きっと、貴方の幼馴染なら何とかするはずです」
「そうかもしれないな……」
「だったら、いっそのこと人の来ない所で平穏に暮らしませんか?」
「それは……」
フィリナの表情はもう不機嫌と言うようなものではない。
ただ、悲しいと言う事が強く伝わってくる憂いの瞳、そしていつもとは違う引き結ばれた唇。
美しい女性の憂いの顔は絵になるとは言うが、そのマリンブルーの髪が余計透き通って見える。
息を呑むほどに美しいが、同時に長く見ていたくは無かった。
思わず抱きしめたくなってしまいそうだから……。
だが俺は……。
「それは出来ない」
「……」
「流されているだけに見えるかもしれない、命をかける意味が無いかもしれない。
だけど、この世界にきてからの俺を否定したくは無いから……」
それは、今まで俺が口にしてきた事。
だが、あえて全てを語らなかった事。
ただの引き篭り気味のフリーターが、世界に本気でかかわりたいと思ったその理由。
「俺は、この世界に来て初めて必要とされる人間になったんだ。
人と関わることができるようになったんだ、
幼馴染達が悪いわけじゃない、だけど俺は、勝手に絶望していた。
絶望してまるで死んだような人生を生きていた」
そう、強烈な個性を持つ幼馴染達。
彼らは意図などしていなかったろう、しかし、俺は彼らという星を見上げる事しか出来なかった。
自分で努力しても敵わない事を知ってしまったから。
だから、早々に諦めてただ日々をすごす事しか考えなくなっていた。
「でもさ、そんな人生ってつまらないんだよ。
だって、驚くような事も無ければ、危険も無いけど、その代わり喜びも、達成感も、愛もないだろう?
生きていても死んでいるような人生よりは、危険でも充実感のある生をいきたい。
それが決められたレールの上だとしても、もう悔いは無いさ」
これはそう、手前勝手な話、フィリナを巻き込んでいい話じゃないことは知っている。
だが、フィリナは俺がこうする以上、ついてくるしかないのだろう。
本当に自分勝手だと思った。
自嘲の笑いが漏れる、どうしようもない、本当に……。
「そうなんですか、そこまで決意を固めているんですね」
「ああ……バカな事をやっている自覚はあるさ」
「本当にバカです。
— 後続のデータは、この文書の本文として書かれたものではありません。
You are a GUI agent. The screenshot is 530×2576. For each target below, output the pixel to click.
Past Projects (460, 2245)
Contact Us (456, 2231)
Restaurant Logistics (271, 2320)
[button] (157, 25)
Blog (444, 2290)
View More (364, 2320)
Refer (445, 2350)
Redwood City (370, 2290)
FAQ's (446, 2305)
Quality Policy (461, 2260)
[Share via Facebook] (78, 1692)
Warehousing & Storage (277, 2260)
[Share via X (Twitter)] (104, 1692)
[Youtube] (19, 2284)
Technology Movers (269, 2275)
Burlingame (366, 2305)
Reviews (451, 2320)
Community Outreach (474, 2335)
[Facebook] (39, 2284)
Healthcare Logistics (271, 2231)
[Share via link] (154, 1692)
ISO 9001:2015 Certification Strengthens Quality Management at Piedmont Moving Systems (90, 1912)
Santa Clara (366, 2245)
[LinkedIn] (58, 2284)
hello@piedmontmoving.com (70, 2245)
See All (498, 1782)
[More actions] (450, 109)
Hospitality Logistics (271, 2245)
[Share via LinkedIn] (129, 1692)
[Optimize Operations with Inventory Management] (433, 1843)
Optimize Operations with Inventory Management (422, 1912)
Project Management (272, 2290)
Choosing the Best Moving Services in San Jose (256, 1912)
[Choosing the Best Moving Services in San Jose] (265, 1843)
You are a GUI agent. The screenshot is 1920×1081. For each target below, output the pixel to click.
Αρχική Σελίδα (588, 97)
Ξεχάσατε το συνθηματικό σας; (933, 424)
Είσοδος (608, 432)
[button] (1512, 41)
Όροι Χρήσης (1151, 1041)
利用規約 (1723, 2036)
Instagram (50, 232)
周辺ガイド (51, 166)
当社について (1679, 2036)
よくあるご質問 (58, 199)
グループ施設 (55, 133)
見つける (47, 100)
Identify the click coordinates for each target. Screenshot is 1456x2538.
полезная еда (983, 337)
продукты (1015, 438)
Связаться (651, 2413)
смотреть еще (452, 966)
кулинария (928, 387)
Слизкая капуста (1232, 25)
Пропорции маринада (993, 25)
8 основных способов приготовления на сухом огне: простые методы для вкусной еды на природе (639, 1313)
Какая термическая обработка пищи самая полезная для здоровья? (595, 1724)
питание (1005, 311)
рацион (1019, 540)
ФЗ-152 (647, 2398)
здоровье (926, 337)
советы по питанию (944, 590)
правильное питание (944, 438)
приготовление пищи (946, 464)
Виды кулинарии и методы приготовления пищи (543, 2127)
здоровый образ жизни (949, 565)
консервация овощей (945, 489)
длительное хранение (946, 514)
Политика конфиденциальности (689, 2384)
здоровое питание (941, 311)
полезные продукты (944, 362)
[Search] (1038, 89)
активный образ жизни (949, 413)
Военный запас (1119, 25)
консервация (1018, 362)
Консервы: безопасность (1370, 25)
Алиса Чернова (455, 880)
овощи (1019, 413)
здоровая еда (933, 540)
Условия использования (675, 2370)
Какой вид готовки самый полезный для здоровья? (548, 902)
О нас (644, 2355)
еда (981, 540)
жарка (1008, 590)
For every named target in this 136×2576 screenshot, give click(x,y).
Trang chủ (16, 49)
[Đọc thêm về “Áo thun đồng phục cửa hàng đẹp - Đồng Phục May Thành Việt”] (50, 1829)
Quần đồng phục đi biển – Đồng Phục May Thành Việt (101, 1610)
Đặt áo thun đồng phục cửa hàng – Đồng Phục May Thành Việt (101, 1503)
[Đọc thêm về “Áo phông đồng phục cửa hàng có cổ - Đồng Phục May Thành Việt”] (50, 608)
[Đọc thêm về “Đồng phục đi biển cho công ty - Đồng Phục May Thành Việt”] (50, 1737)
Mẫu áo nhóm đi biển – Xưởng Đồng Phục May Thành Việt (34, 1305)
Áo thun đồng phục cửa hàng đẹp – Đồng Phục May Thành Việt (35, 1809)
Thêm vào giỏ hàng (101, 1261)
分かっているんですか?
帝国でただ見つかるだけでは握りつぶされる可能性があるんですよ?
誰の目にもはっきり、賞金首がこの国にいる事をアピールする必要があるんです」
「はは……、大変そうだな」
「ええ、本当に命がけになります。正直言って、軍隊と正面衝突するくらいに」
「あー、うん……」
「ですが行くんですよね?」
「ああ……、俺に出来る事をするために」
ようやく、フィリナは表情を緩めた。
諦めるしかないと気づいてくれたのだろう。
俺は、こんな男だが、やり遂げたい事はいろいろとある。
死んでやるつもりはないし、フィリナにも期待している。
本当はこんな事の片棒を担がせるべきじゃないんだろうが……。
後々のことを考えると頭が痛くなる。
しかし、それでも……止まる気にはなれなかった。
「ふう、バカなマスターを持つと苦労します」
「そういいつつ、フィリナまんざらじゃなさそうじゃの」
「ひゃ!? ヴィリ!? いつからいたんです!?」
「いや、ヴィリちゃん最初からいたじゃろ、健忘症にでもなったか?」
「あう……話に夢中でヴィリの事が頭から消えてました」
「ひどいのう(汗)」
とはいえ、こんな事をいつまでも続けられるわけじゃない。
そもそも魔王の継承を済ませ、彼らの願いを果たすためには問題が山積だ。
本当はこんな事をしている暇はないのかもしれない。
しかし、俺にはこれ以上の方法は思いつかない。
そして、後悔するつもりもなかった。